Among the five IPOs in digital health so far in 2019 is Livongo, a chronic condition management platform offered by employers and health plans; Phreesia, whose wares include applications to help healthcare organizations manage the patient-intake process; Health Catalyst, a maker of data and analytics technology and services; and Change Healthcare, which offers revenue cycle management, payment management and health information exchange (HIE) solutions.
It’s on the private markets where things get a little more buzzy. Digital health companies raised $1.3 billion in venture capital in the third quarter, for a total of $5.5 billion year to date, and are on track to raise an estimated $7.3 billion by the end of the year, according to Rock Health. That’s 1.3 times more than 2017, though short of the record $8.3 billion Rock measured in 2018.
Many of these players are, more or less, in the forefront of the healthcare ecosystem. Capsule, an online pharmacy offering same day delivery in New York City, raised $200 million in September to expand its service across the U.S., the largest of the U.S. digital-health funding deals on the private market, according to Startup Health. (The biggest outside the U.S. was population-health company Babylon Health’s $550 million raise.)

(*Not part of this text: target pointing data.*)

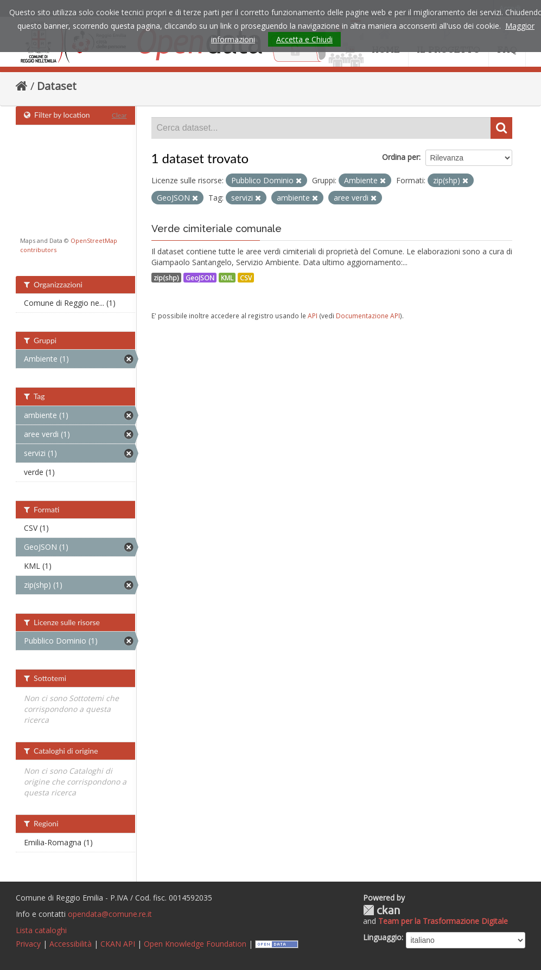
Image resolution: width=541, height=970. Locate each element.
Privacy (28, 944)
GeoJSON (200, 277)
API (312, 315)
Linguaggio (382, 937)
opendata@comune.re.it (110, 914)
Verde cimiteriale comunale (216, 228)
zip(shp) (166, 277)
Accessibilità (70, 944)
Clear (119, 115)
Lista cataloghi (41, 930)
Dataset (57, 86)
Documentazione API (368, 315)
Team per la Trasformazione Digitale (443, 921)
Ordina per (400, 157)
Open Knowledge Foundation (195, 944)
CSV (246, 277)
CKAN (381, 910)
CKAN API (117, 944)
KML (227, 277)
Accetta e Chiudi (304, 39)
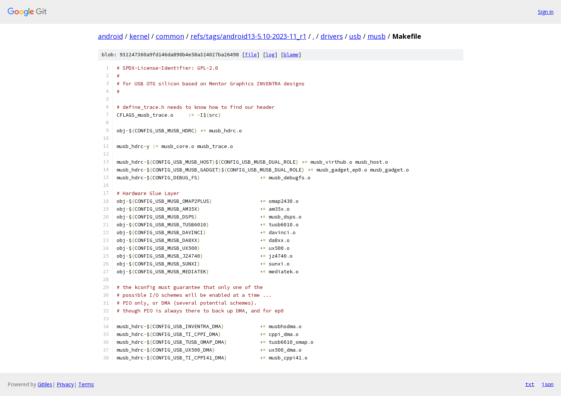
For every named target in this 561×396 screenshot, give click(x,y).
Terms (86, 384)
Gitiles (45, 384)
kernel (139, 36)
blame (291, 54)
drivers (332, 36)
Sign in (546, 11)
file (251, 54)
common (170, 36)
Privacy (65, 384)
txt (529, 384)
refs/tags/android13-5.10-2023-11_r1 (248, 36)
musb (377, 36)
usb (355, 36)
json (548, 384)
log (270, 54)
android (110, 36)
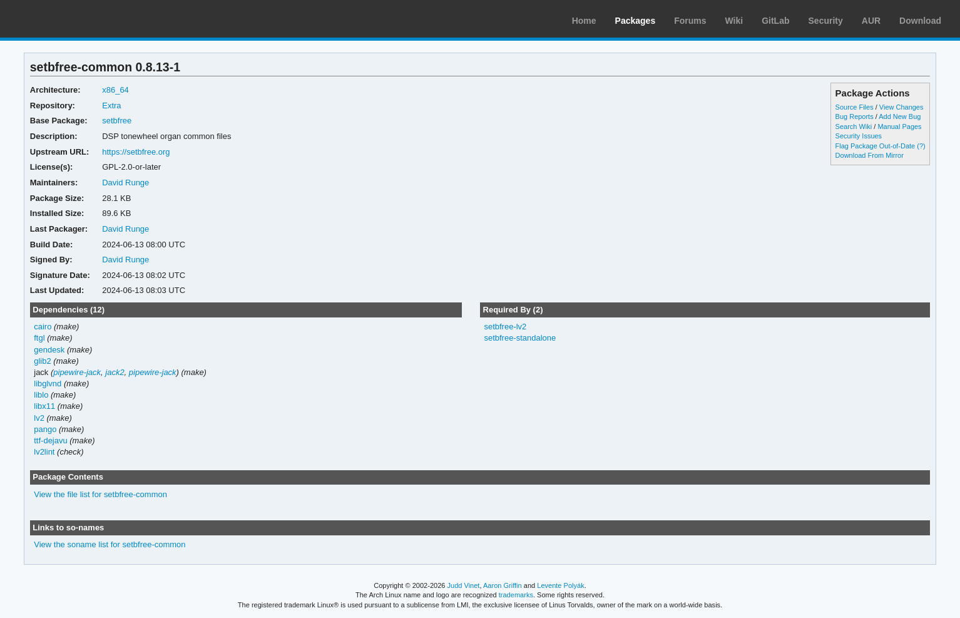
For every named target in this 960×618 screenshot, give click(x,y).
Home (584, 21)
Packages (635, 21)
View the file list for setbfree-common (100, 494)
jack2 (114, 372)
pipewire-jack (77, 372)
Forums (690, 21)
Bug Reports (854, 116)
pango (45, 429)
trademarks (516, 595)
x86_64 (115, 90)
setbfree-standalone (520, 337)
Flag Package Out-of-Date (875, 146)
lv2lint (44, 451)
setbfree (116, 120)
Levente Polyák (560, 585)
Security (826, 21)
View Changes (901, 107)
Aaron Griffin (502, 585)
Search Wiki (853, 126)
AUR (871, 21)
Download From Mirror (869, 155)
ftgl (39, 337)
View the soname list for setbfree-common (109, 544)
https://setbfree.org (136, 152)
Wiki (734, 21)
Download (920, 21)
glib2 (42, 361)
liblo (41, 394)
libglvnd (47, 383)
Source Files (854, 107)
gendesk (49, 349)
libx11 (44, 406)
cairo (42, 326)
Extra (111, 105)
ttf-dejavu (50, 440)
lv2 (39, 418)
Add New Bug (900, 116)
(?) (921, 146)
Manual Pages (899, 126)
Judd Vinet (463, 585)
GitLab (775, 21)
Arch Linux (68, 18)
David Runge (125, 182)
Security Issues (858, 136)
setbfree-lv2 (505, 326)
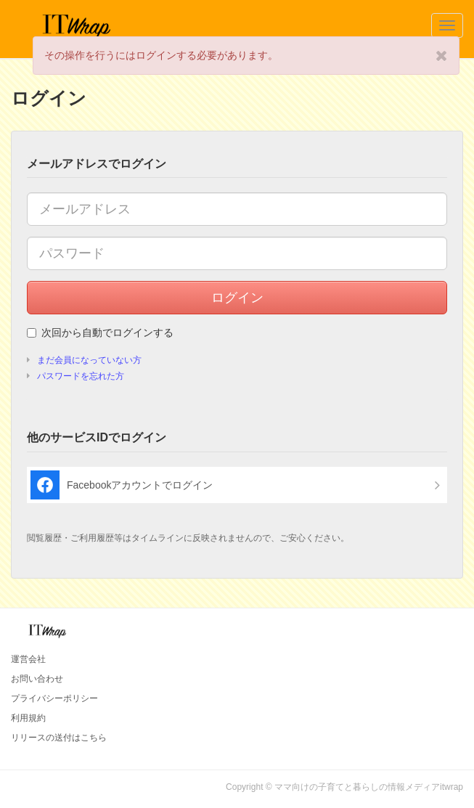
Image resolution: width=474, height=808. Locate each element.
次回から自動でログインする (100, 332)
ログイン (237, 297)
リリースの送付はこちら (59, 737)
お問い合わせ (37, 679)
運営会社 (28, 659)
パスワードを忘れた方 (80, 376)
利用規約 (28, 718)
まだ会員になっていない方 (89, 360)
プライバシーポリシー (54, 698)
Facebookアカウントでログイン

Capsule enables patients to gain access to care while also empowering them to get their medications. The deal constituted the lion’s share of $420 million invested last quarter into health innovation companies with a focus on patient empowerment, a category which Startup Health defines as any type of technology that enables a patient to improve their own health.
That level of investment shows “the soul of the health revolution—the patient—is still a market priority,” according to the group’s third-quarter funding report.
The fact that $420 million was invested within that space “is fantastic,” added Polina Hanin, portfolio director at StartUp Health, “because [such companies] allow the patient to be much more proactive with their health.”
The deal also put Capsule into contention with online pharmacy PillPack, which Amazon bought last year for just under $1 billion. Analysts expect Amazon to leverage this toehold to continue building out Rx licenses for PillPack’s pharmacy in all states where it’s not yet operating, although the company has hit some resistance from entrenched competitors.
One of the other big investment areas of the third quarter, according to Startup Health, was women’s health. Over the course of this year, about $300 million has been invested in companies focused on this space, up 66% from the same time last year, with a 65% uptick in deal volume.
Top deals there include $52 million for Nurx, which offers online access to medical providers and home delivery of birth control, as well as home HPV testing and the HIV prevention medication PrEP; and $51 million raised by Pill Club, an online prescription and delivery service for birth control and contraceptives.
It’s the second quarter in a row that women’s health has been one of the highest funded of Startup Health’s “moonshots,” 11 big health goals it’s identified. For now, deals involving women’s health are nowhere as large as those seen among firms seeking to boost access to care, who have raised $4.5 billion year-to-date, or among those in the “cost to zero” moonshot, who have attracted $3.5 billion in private equity or venture capital monies.
“It’s a pity,” said Hanin, “that there are not that many companies exclusively focused on women’s health, being that we’re 50% of the population.” Then again, the cost-to-zero and access-to-care companies are starting to incorporate women’s health into the way they deliver care. Ditto for some of the other less heavily funded moonshots.
“People are starting to see the power of collaboration and the fact that this is not a zero-sum game,” Hanin said. “There are so many challenges that we have yet to solve that, if we start to think of the future as bigger than our past and bigger than our present, then there’s going to be plenty of room for innovation to take hold.”